Set exercise: Rewrite the lines of each of the following items with "Trademarks" changed to "Trademark notice", keeping everything else as it is, and omit the pictures from your answer.

[Data listing]
····················
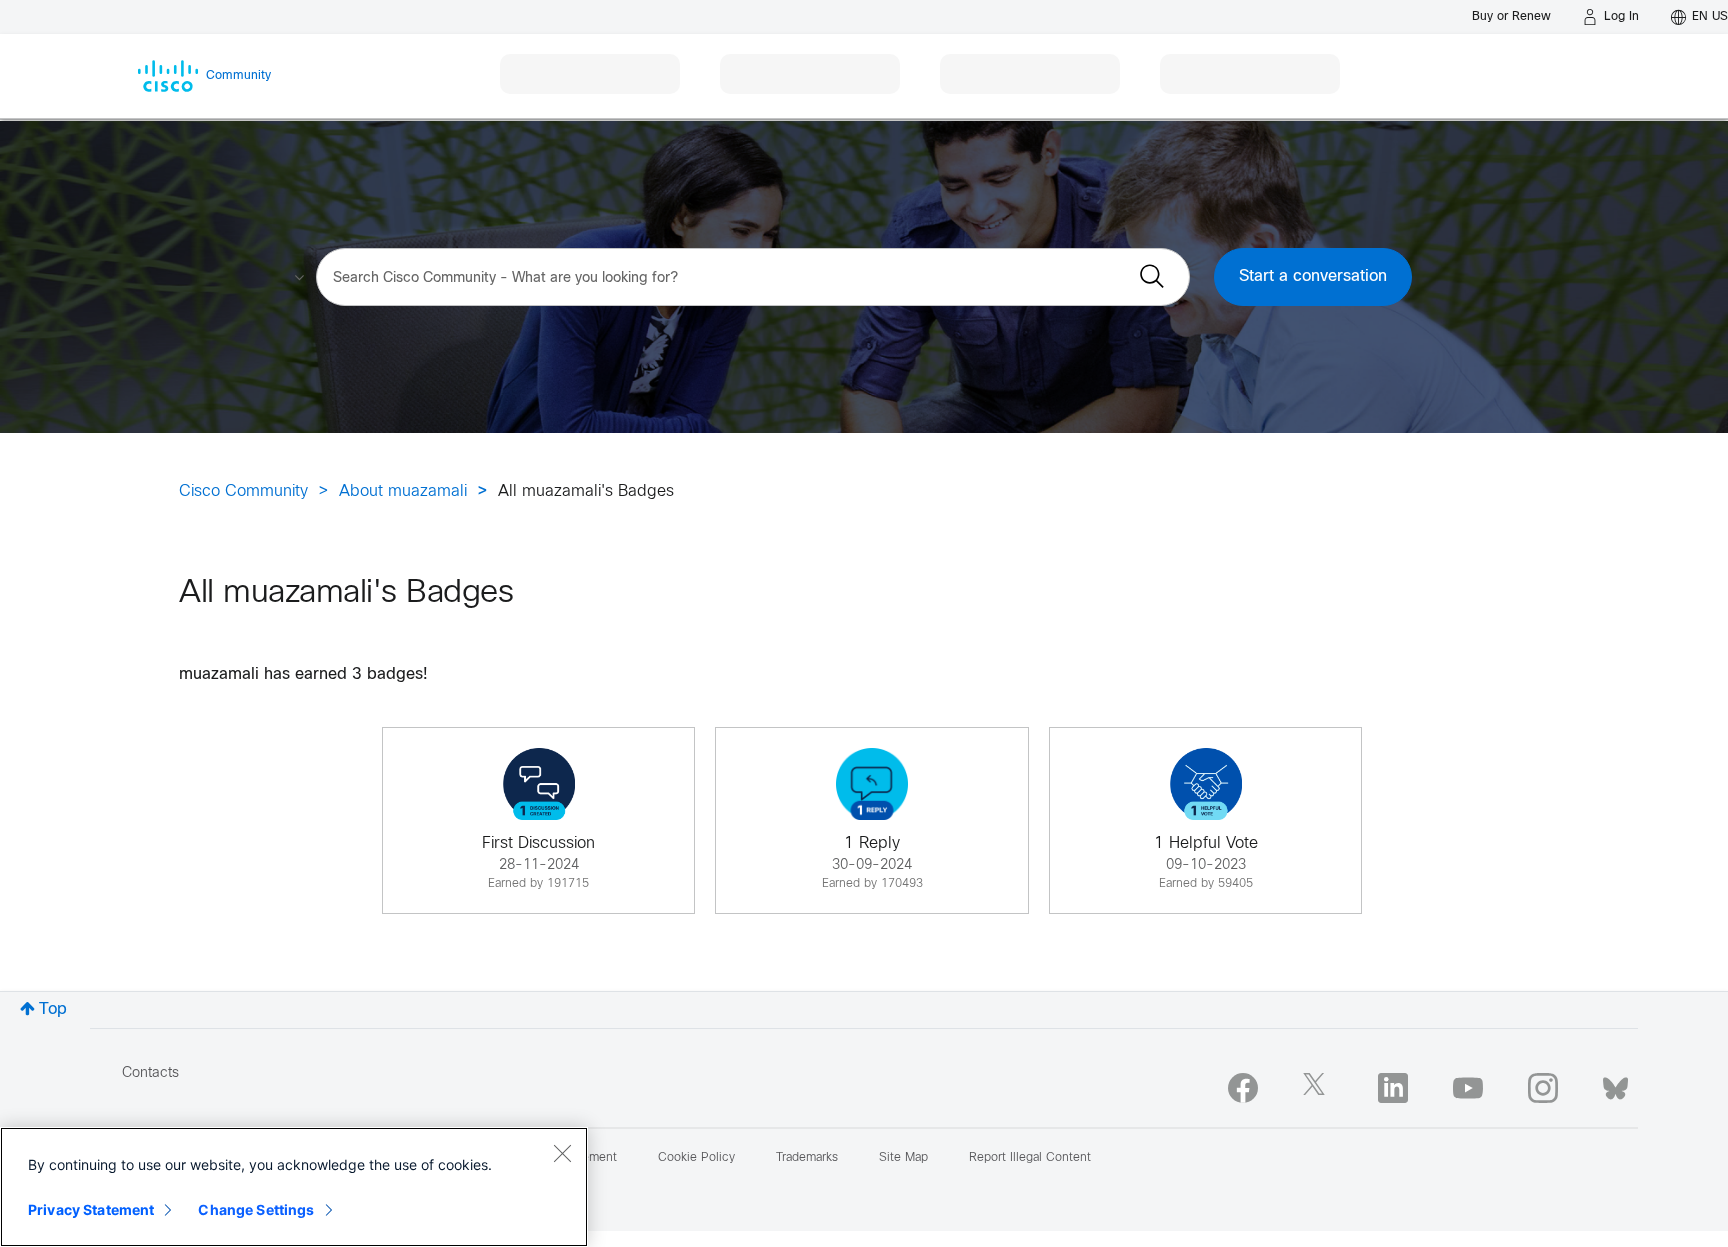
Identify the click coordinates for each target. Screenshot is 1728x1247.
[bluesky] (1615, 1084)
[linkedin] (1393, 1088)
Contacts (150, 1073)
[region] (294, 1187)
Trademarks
····················
Final result:
Identify the click coordinates for each target. Screenshot is 1728x1247.
[bluesky] (1615, 1084)
[linkedin] (1393, 1088)
Contacts (150, 1073)
[region] (294, 1187)
Trademark notice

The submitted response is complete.